** START OF DATA FOR THE TASK **

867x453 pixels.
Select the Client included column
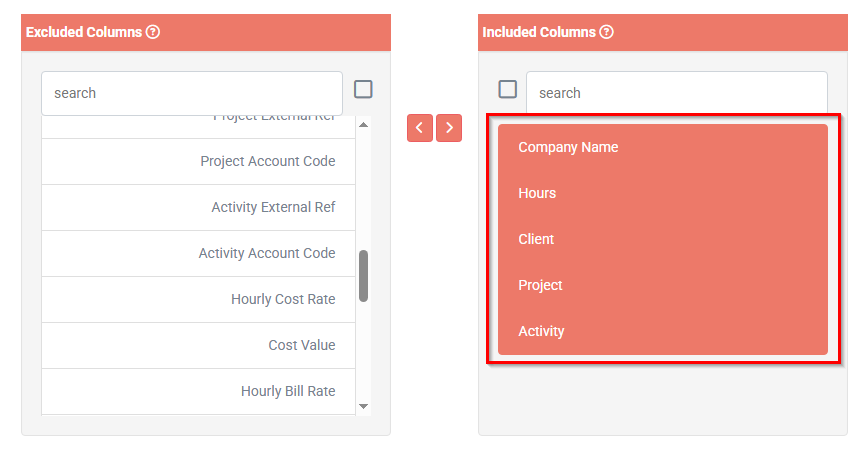[x=663, y=239]
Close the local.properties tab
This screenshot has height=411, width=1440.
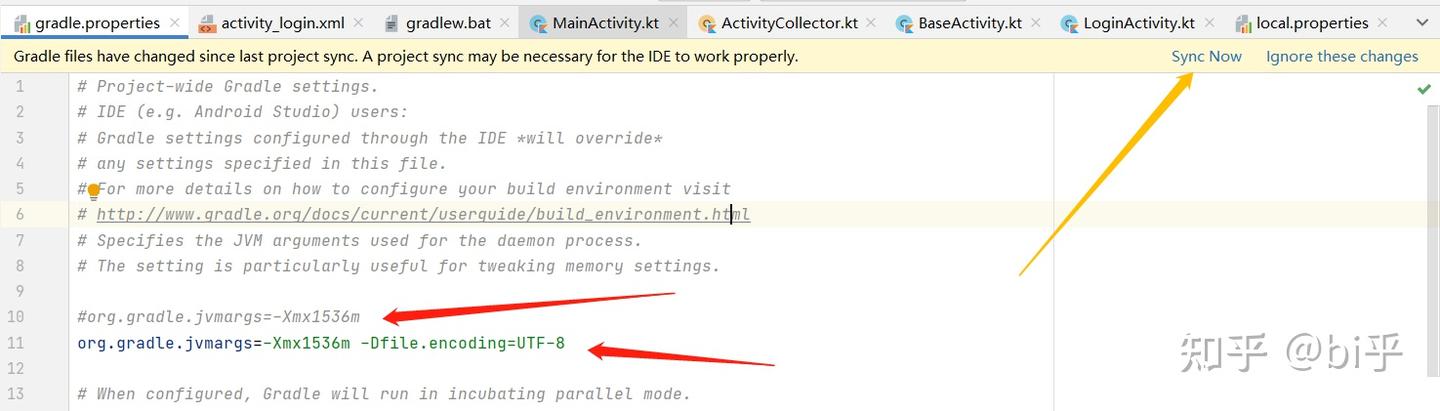[1384, 23]

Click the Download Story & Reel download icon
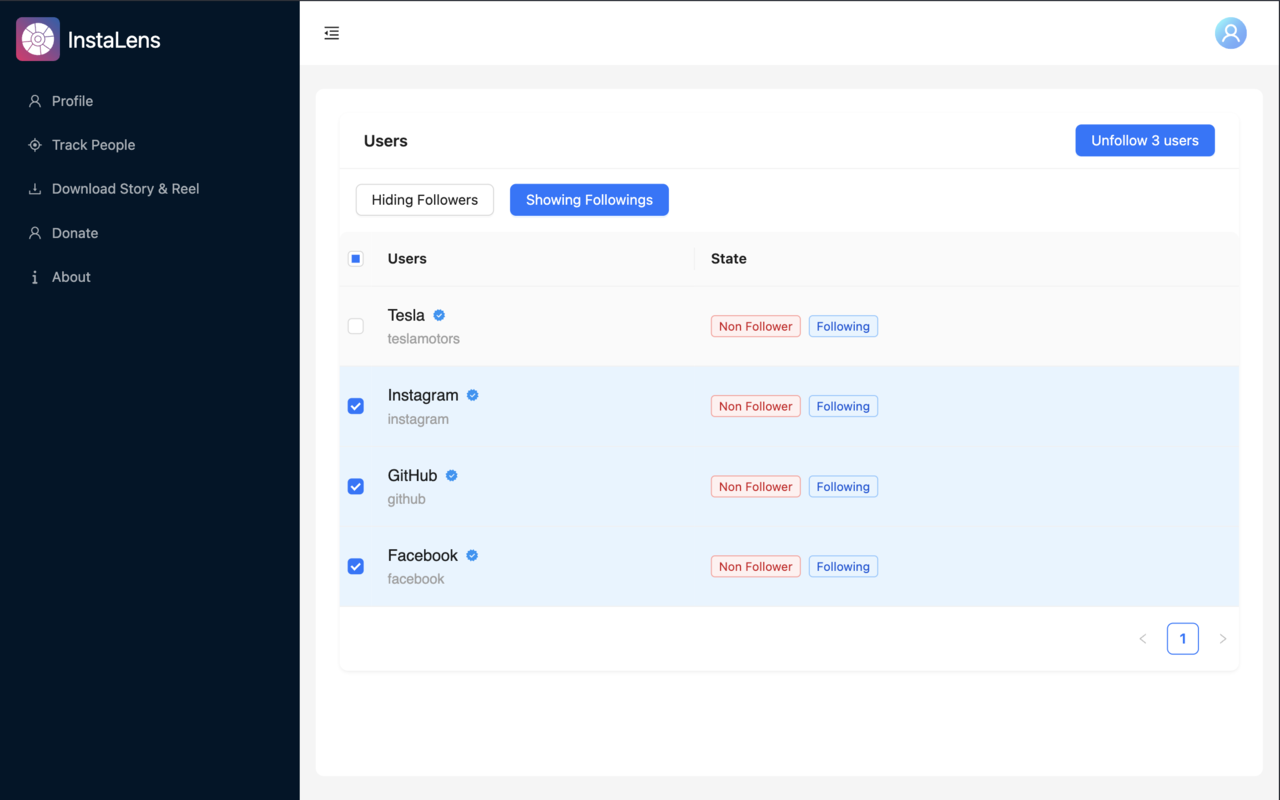(x=35, y=189)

** END OF DATA FOR THE TASK **

» REQUIRED TASK: Write out every line of the material again, requests included, but raise each coordinate in the answers by 84. Leave the pictures out.

» OUTPUT FOR THIS EXERCISE:
867x453 pixels.
Select the Client included column
[x=747, y=323]
Close the local.properties tab
This screenshot has height=411, width=1440.
[1468, 107]

Click the Download Story & Reel download icon
(x=119, y=273)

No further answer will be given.